PI: Mildred Cho, PhD
Other Collaborators: M. Allyse, L. C. Sayres, M. Havard, K. Ormond, J. S. King, H. Greely and D. Magnus
Funders: This work was supported by NIH grant P50 HG003389 (Center for Integrating Ethics and Genetic Research)
Project Objective: To provide clinicians and genetic testing companies with a set of best ethical practices for the integration of noninvasive prenatal genetic testing into clinical practice.

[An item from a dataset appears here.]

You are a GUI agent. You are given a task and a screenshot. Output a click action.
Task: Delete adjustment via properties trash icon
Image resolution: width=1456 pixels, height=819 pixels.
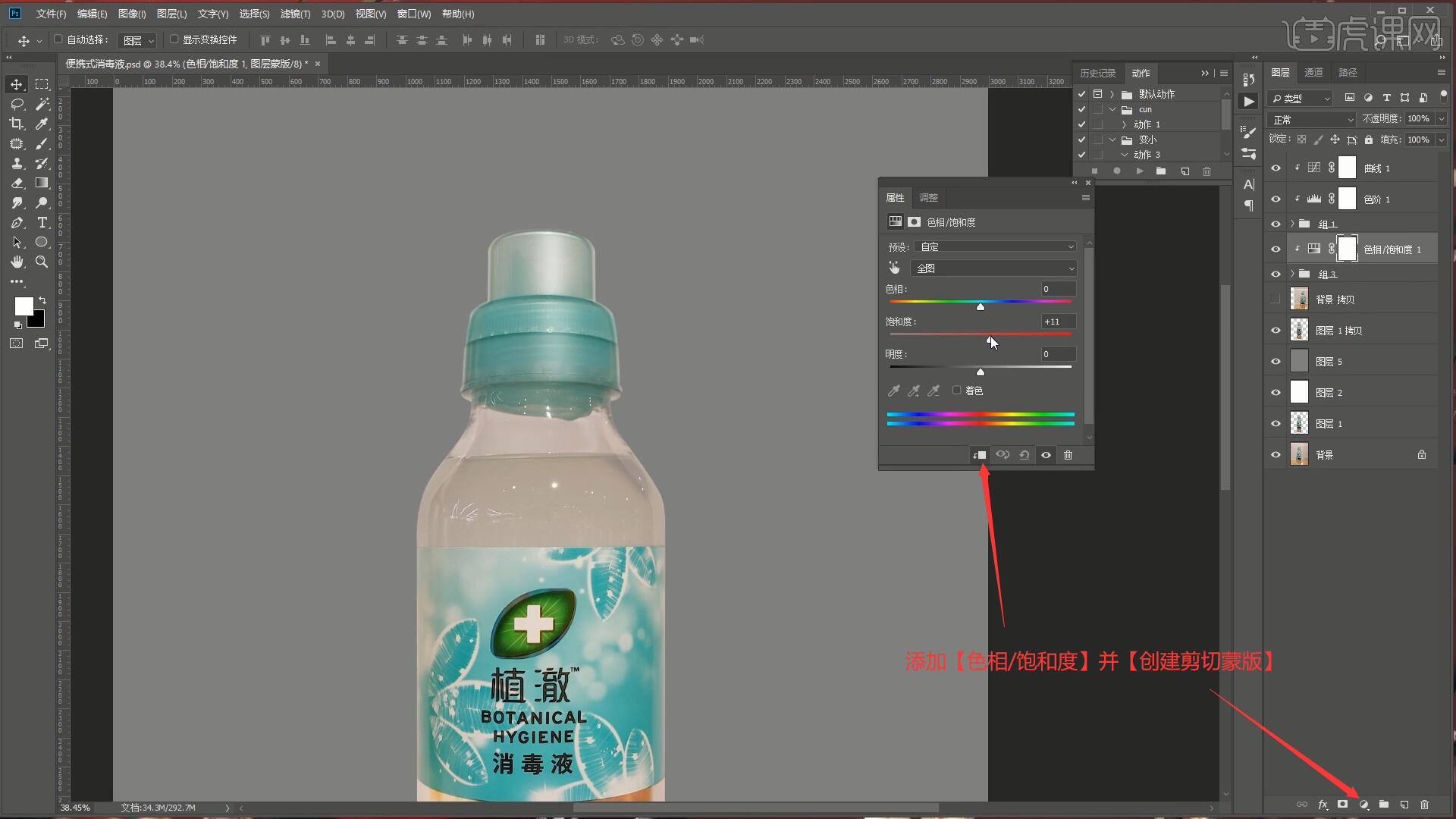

Project Description: The ability to detect fetal characteristics by analyzing cell free fetal DNA circulating in the maternal bloodstream has opened the door to a wide range of non-invasive prenatal tests which have the potential to revolutionize prenatal testing. Because fetal DNA is detectable early in the pregnancy, non-invasive tests using cell-free fetal DNA (cffDNA) allow for testing earlier than current invasive methods and in a manner that is not dependent on gestational age. Most importantly, it does not carry a procedure-related risk to mother or fetus. The commercial provision of these tests has ethical and clinical implications that have yet to be fully explored. Prominent regulatory agencies, such as the US Food and Drug Administration (FDA), have thus far declined to regulate the safety and effectiveness of cffDNA tests and, more generally, genetic tests offered directly to consumers. Although the International Society of Prenatal Diagnosis has introduced preliminary recommendations, 25 larger professional societies, such as the American Congress of Obstetricians and Gynecologists (ACOG), have provided little guidance on how such tests should be integrated into current clinical practice. In the absence of regulation or codes of conduct, the possibility of inadequate integration of new testing procedures into existing screening and diagnostic regimes presents a strong potential for undesirable outcomes, including ill-informed patient decision-making about both undergoing testing and interpreting the results, unjust distribution of services, and increased stigmatization of disability communities. We therefore suggest that clinicians and test providers should cooperate in adopting ethical best practices for the offer of cffDNA testing to pregnant women. We aim to offer a model of what such a code of practice should look like from the perspective of both care providers and the commercial entities that develop and sell non-invasive prenatal tests.